::: Records to process

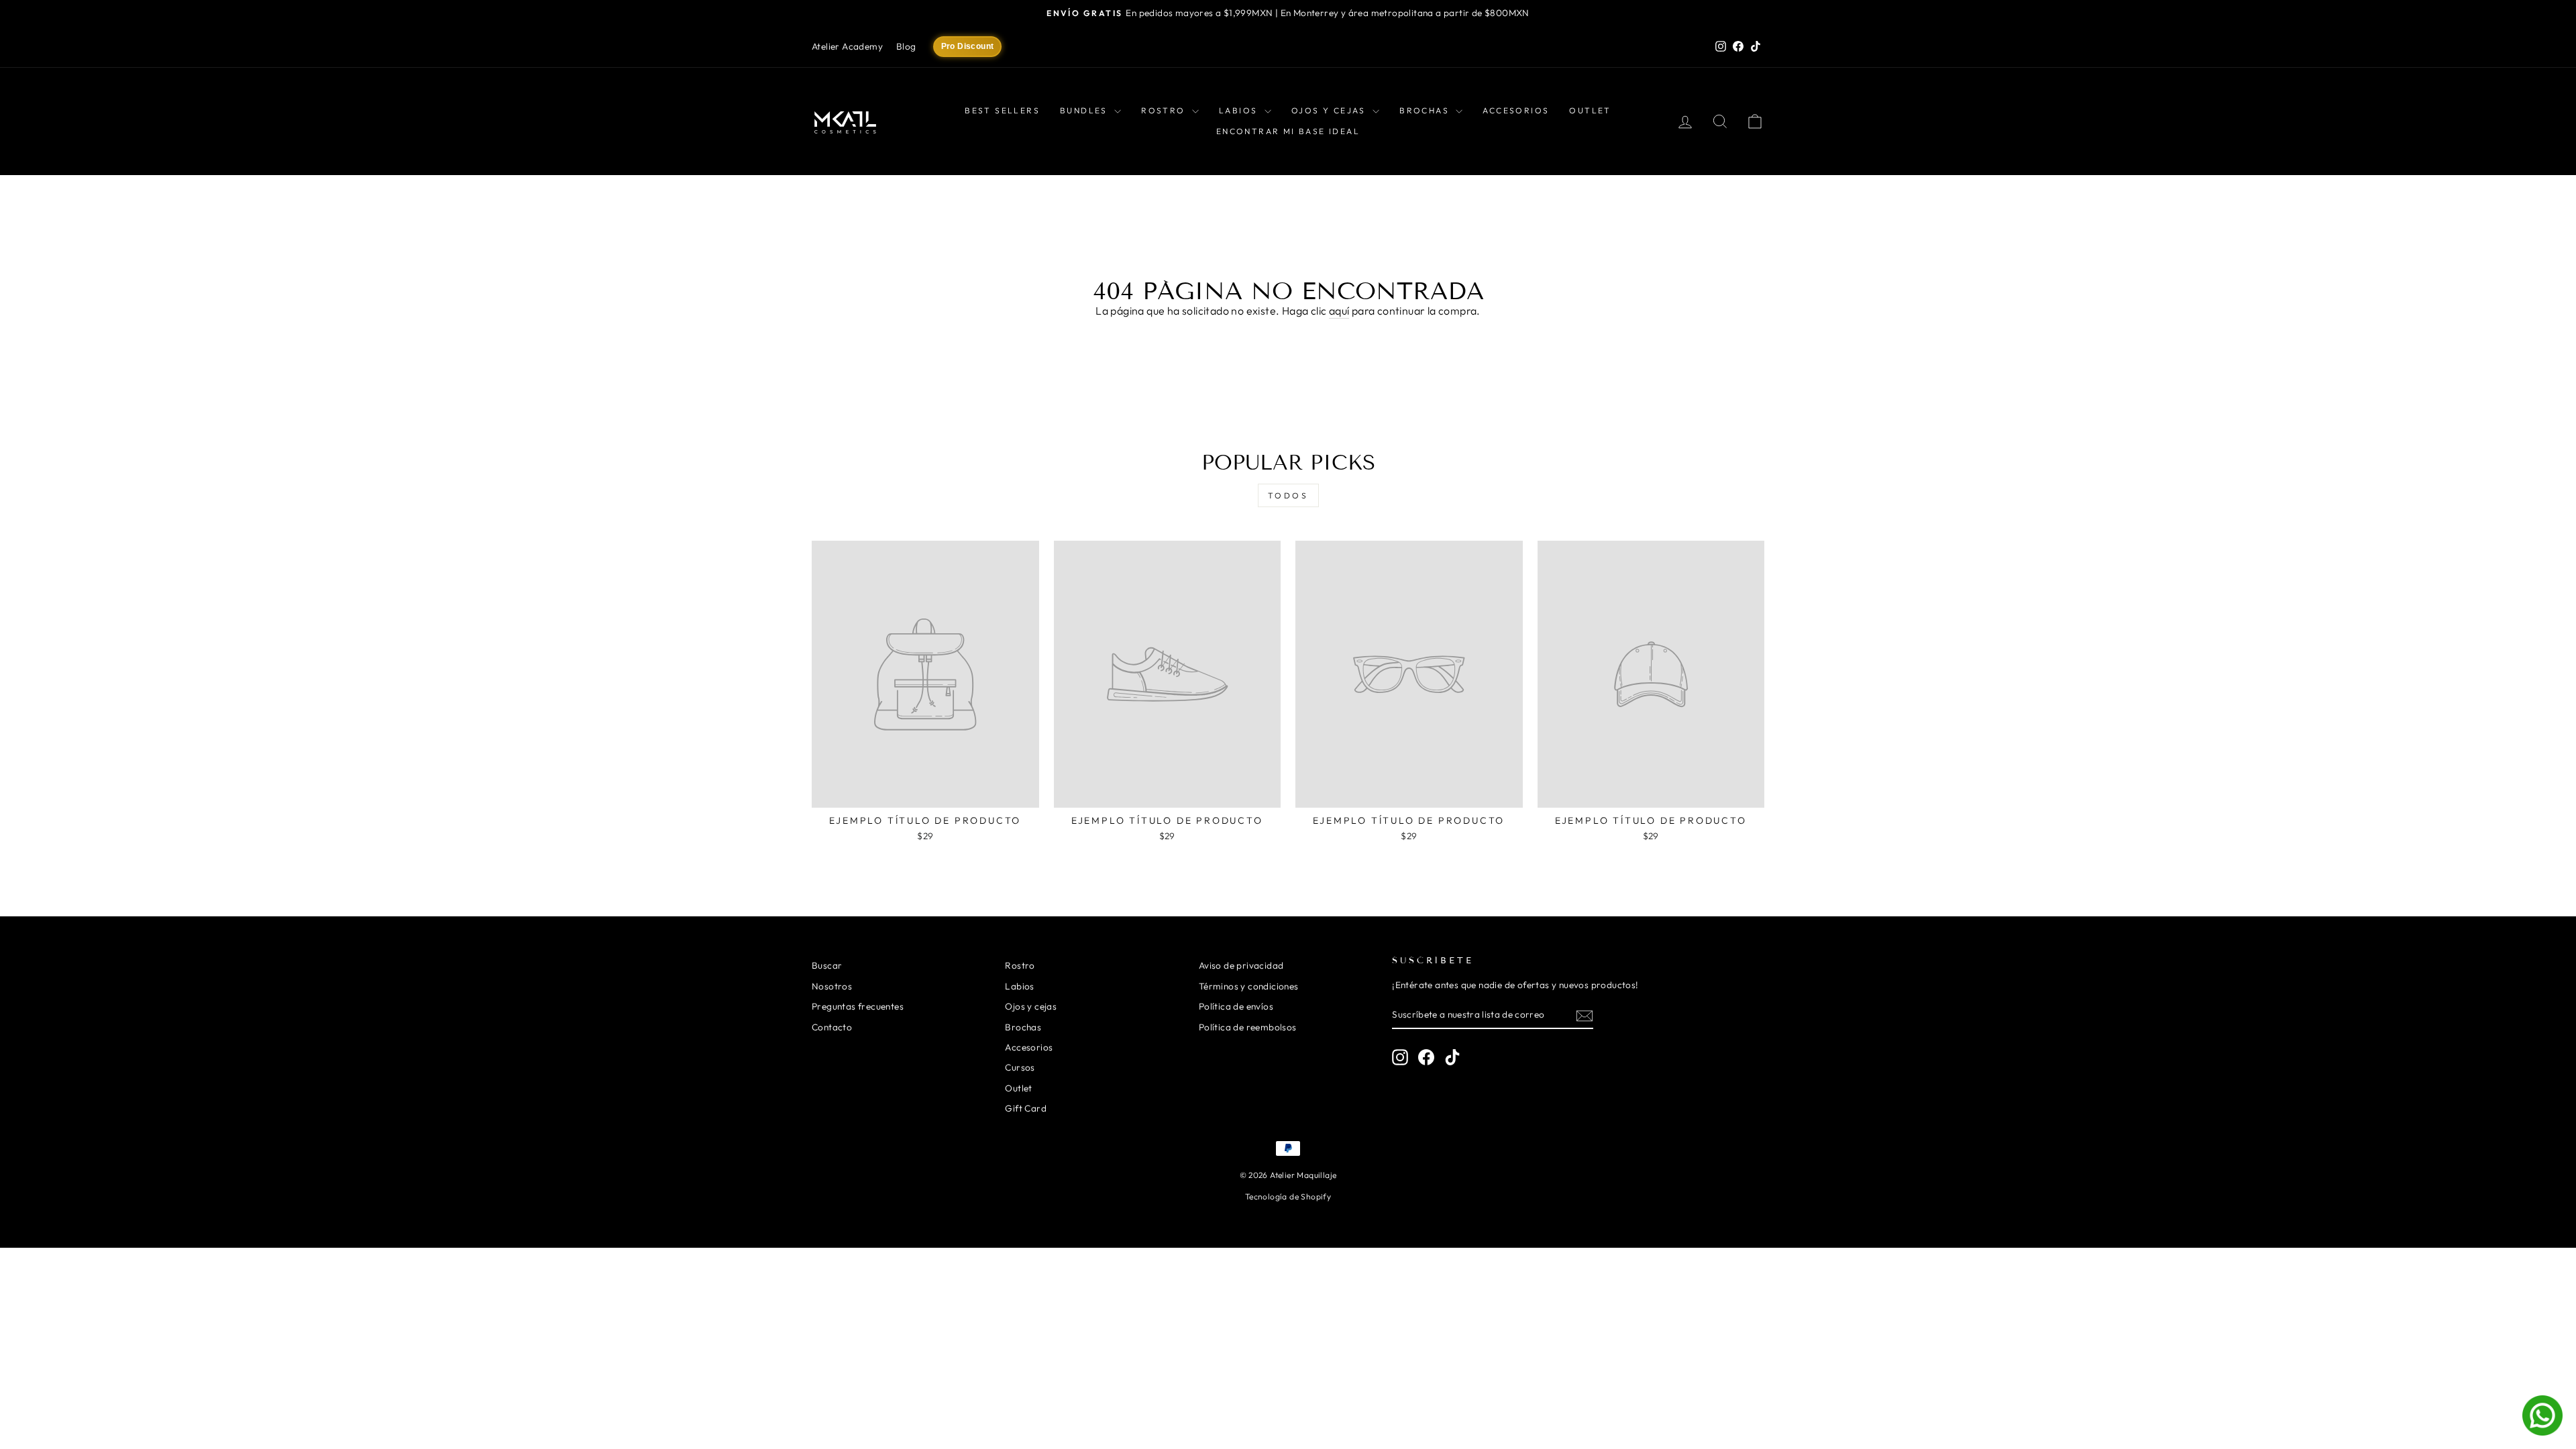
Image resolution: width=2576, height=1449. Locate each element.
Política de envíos (1236, 1006)
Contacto (832, 1027)
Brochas (1425, 110)
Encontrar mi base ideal (1288, 131)
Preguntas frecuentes (858, 1006)
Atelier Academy (847, 46)
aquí (1339, 310)
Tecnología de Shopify (1288, 1196)
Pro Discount (967, 46)
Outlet (1590, 110)
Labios (1240, 110)
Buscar (827, 965)
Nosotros (832, 986)
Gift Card (1025, 1108)
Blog (906, 46)
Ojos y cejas (1330, 110)
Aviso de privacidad (1241, 965)
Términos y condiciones (1249, 986)
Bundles (1085, 110)
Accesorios (1516, 110)
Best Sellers (1002, 110)
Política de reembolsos (1248, 1027)
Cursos (1019, 1067)
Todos (1288, 495)
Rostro (1165, 110)
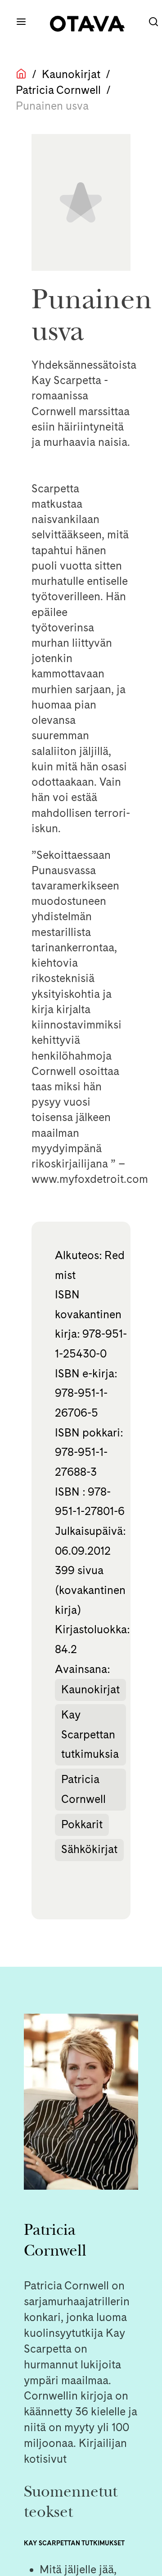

::::::

Go through the data above and transcribe it in full, omitting any image.

= Expected answer =
Image resolution: width=2576, height=1449. Locate each element.
Política de envíos (1236, 1006)
Contacto (832, 1027)
Brochas (1425, 110)
Encontrar mi base ideal (1288, 131)
Preguntas frecuentes (858, 1006)
Atelier Academy (847, 46)
aquí (1339, 310)
Tecnología de Shopify (1288, 1196)
Pro Discount (967, 46)
Outlet (1590, 110)
Labios (1240, 110)
Buscar (827, 965)
Nosotros (832, 986)
Gift Card (1025, 1108)
Blog (906, 46)
Ojos y cejas (1330, 110)
Aviso de privacidad (1241, 965)
Términos y condiciones (1249, 986)
Bundles (1085, 110)
Accesorios (1516, 110)
Best Sellers (1002, 110)
Política de reembolsos (1248, 1027)
Cursos (1019, 1067)
Todos (1288, 495)
Rostro (1165, 110)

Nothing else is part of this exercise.